Bending Toward Justice: The Voting Rights Act and the Transformation of American Democracy

Gary May. Basic, $28.99 (336p) ISBN 978-0-465-01846-8
May’s lively and cogent history of the Voting Rights Act is indispensable reading for anyone concerned about the erosion of voting rights that has accompanied the election of Barack Obama, America’s first black president, especially as the issue is still up for debate in 2013, in a case to be heard by the Supreme Court. Drawing on a wealth of sources, University of Delaware historian May (Informant: the FBI, the Ku Klux Klan, and the Murder of Viola Liuzzo) has constructed a vivid, fast-paced morality tale with clearly recognizable heroes, like Student Nonviolent Coordinating Committee organizer Bernard Lafayette, whose commitment to Christian nonviolence transformed a dispirited Alabama town, and villains, like Sherriff Jim Clark, whose propensity for violence inadvertently strengthened Martin Luther King Jr.’s cause. On Bloody Sunday, March 7, 1965, state troopers and local vigilantes in Selma, Ala., brutally attacked a small group of African-American nonviolent protesters.
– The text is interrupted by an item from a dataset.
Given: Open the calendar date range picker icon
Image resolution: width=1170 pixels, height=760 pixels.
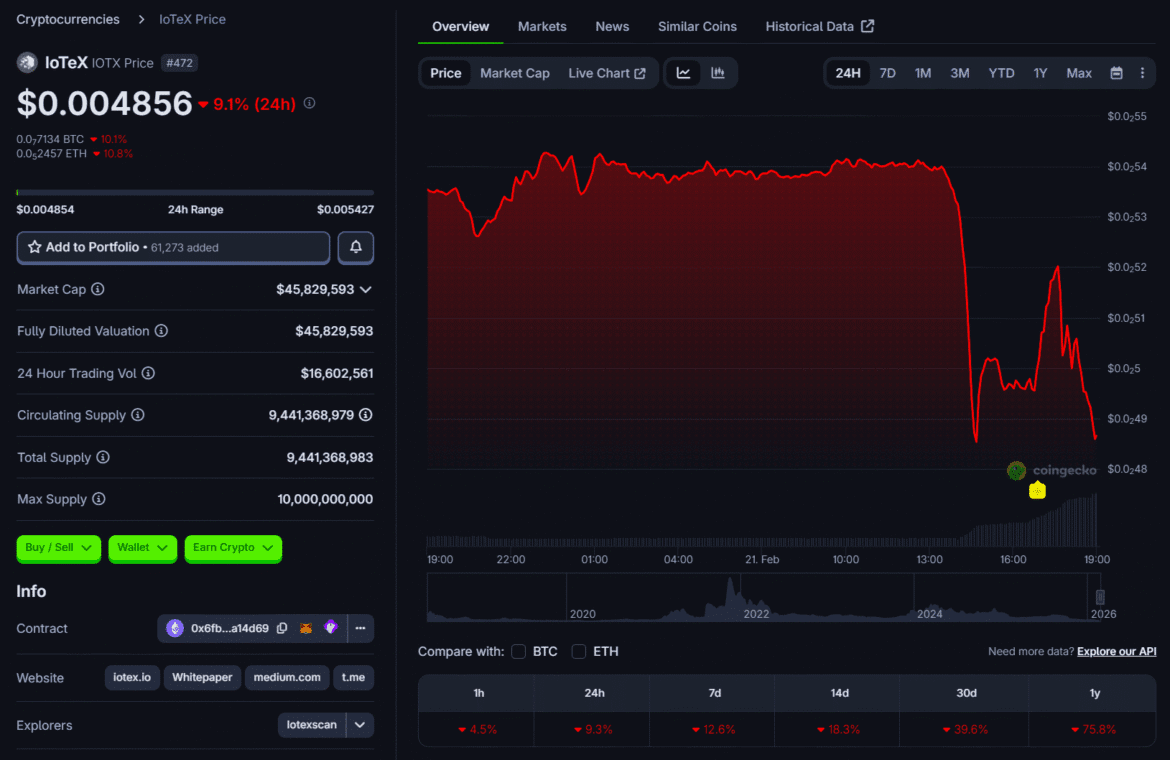Looking at the screenshot, I should coord(1116,72).
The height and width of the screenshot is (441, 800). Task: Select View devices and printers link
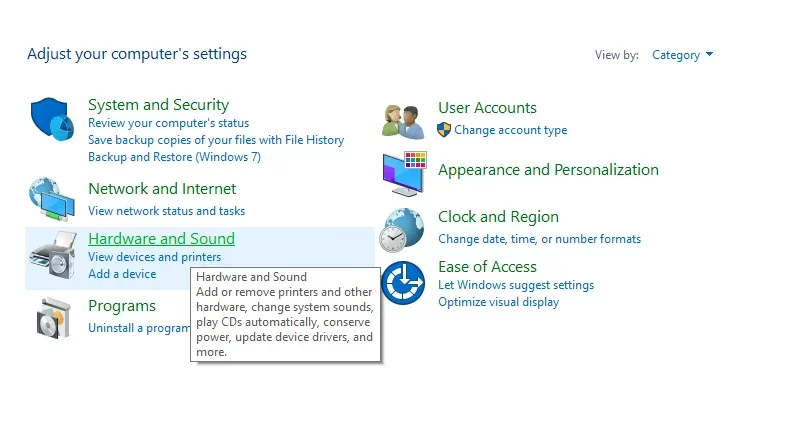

That event shocked the conscience of the nation and led to the passage of the Voting Rights Act of 1965, perhaps the most lasting achievement of the Civil Rights movement. By focusing on Selma, May pays tribute to the courage of otherwise ordinary people and makes a case for the continued relevance of this legislation. Photos. Agent: John Wright. (Apr.)